Georg Kuettinger’s photographs are perched on the border between reality and fiction. The Munich-based artist’s images are large and bold, made by digitally stitching together and repeating portions of several photographs taken at a single location, producing sweeping— but faux— landscapes. They succeed in capturing the sense of place that remains in your memory after you have departed.
Michael Light is a San Francisco-based photographer and bookmaker focused on the environment and how contemporary American culture relates to it. He has exhibited extensively worldwide, and his work has been collected by the San Francisco Museum of Modern Art, The Getty Research Institute, The Los Angeles County Museum of Art, The New York Public Library, and the Victoria & Albert Museum in London, among others.
For the last fifteen years, Light has aerially photographed over settled and unsettled areas of American space, pursuing themes of mapping, vertigo, human impact on the land, and various aspects of geologic time and the sublime.
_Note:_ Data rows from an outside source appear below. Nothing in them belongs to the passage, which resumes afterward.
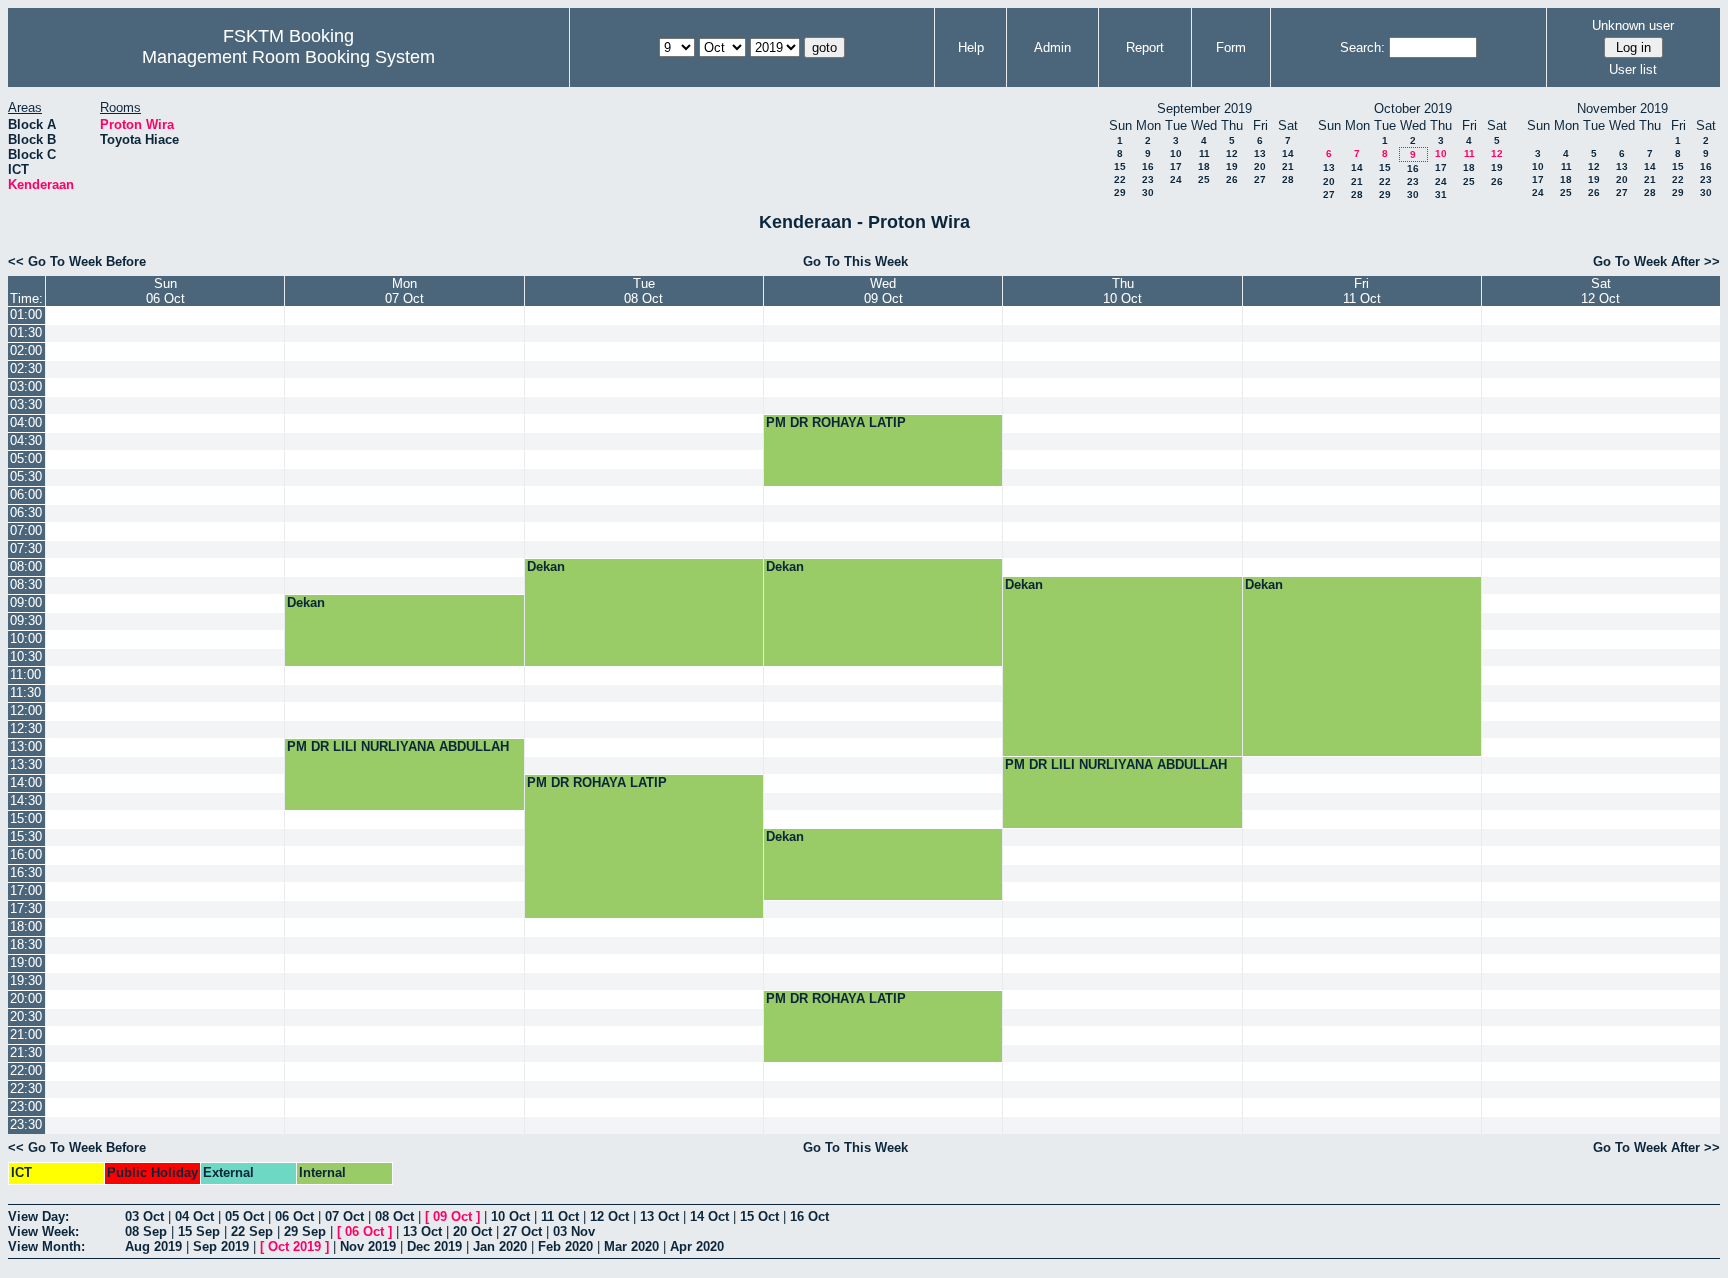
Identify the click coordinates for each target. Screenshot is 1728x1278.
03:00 (26, 386)
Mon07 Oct (404, 291)
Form (1231, 47)
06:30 (26, 512)
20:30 (26, 1016)
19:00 (26, 962)
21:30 (26, 1052)
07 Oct (344, 1216)
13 (1260, 153)
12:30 (26, 728)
A private pilot, he is currently working on an extended aerial survey of the arid Western states, and in 2007 won a John Simon Guggenheim Foundation Fellowship in Photography. Radius Books published the first of a planned multi-volume series of this work, Bingham Mine/Garfield Stack, in Fall 2009. The second, LA Day/LA Night, was released in April 2011. The third, Lake Las Vegas/Black Mountain, was published in December 2014.
Light is also known for his globally-published archival works. His first, FULL MOON (1999), used lunar geological survey imagery made by the Apollo astronauts to show the moon both as a sublime desert and an embattled point of first human contact. 100 SUNS (2003), focused on the politics and landscape meanings of military photographs of U.S. atmospheric nuclear detonations from 1945 to 1962.
Neil Folberg’s career is one of constant innovation. His earliest work consists of earthy B&W images that document a people’s presence on their land, in Yugoslav Macedonia. After moving to Israel in 1976, he began a series of color landscape photographs that recall his mentor Ansel Adams, with whom he began studying at the age of 16, with their expansive view of the rugged landscape (“In a Desert Land”, Abbeville Press). From there, he looked up to the shimmering celestial dome which led to his unprecedented photographs of humanity standing at the edge of an infinite universe. (“Celestial Nights”, Aperture Press). Moving to a world of lit interiors, he was commissioned by Aperture to make a series of photographs of historic synagogues of the world. (“And I Shall Dwell among Them”, Aperture Press). He used that same lighting to evoke the colors and light of the French Impressionists in his innovative re-creation of their world (“Travels with Van Gogh and the Impressionists”, Abbeville Press). His current project places man on the stage of nature in brilliantly lit scenes that are scheduled for their first exhibition in March 2010 at Flomenhaft Gallery in New York.
Agnieszka Sosnowska (b. Warsaw, Poland), received a B.F.A. in photography from the Massachusetts College of Art in 1995 and a M.F.A. in studio teaching from Boston University in 1999. Her ongoing series of self portraits reflect surreal memories of her rural lifestyle and upbringing and hint back to her childhood.
In 1996, Sosnowska returned to Poland to complete a Fulbright Fellowship where she documented the Tatra highlanders. In 2005, she completed a American-Scandinavian Fellowship in Iceland documenting the local farming culture.